***** Material to process

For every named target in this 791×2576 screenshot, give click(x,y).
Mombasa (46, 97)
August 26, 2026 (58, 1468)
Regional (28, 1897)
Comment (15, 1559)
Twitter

**********

### Problem to solve
I'd like the entries above reproduced in full, exactly as they stand.

### Solution to this task
For every named target in this 791×2576 screenshot, give click(x,y).
Mombasa (46, 97)
August 26, 2026 (58, 1468)
Regional (28, 1897)
Comment (15, 1559)
Twitter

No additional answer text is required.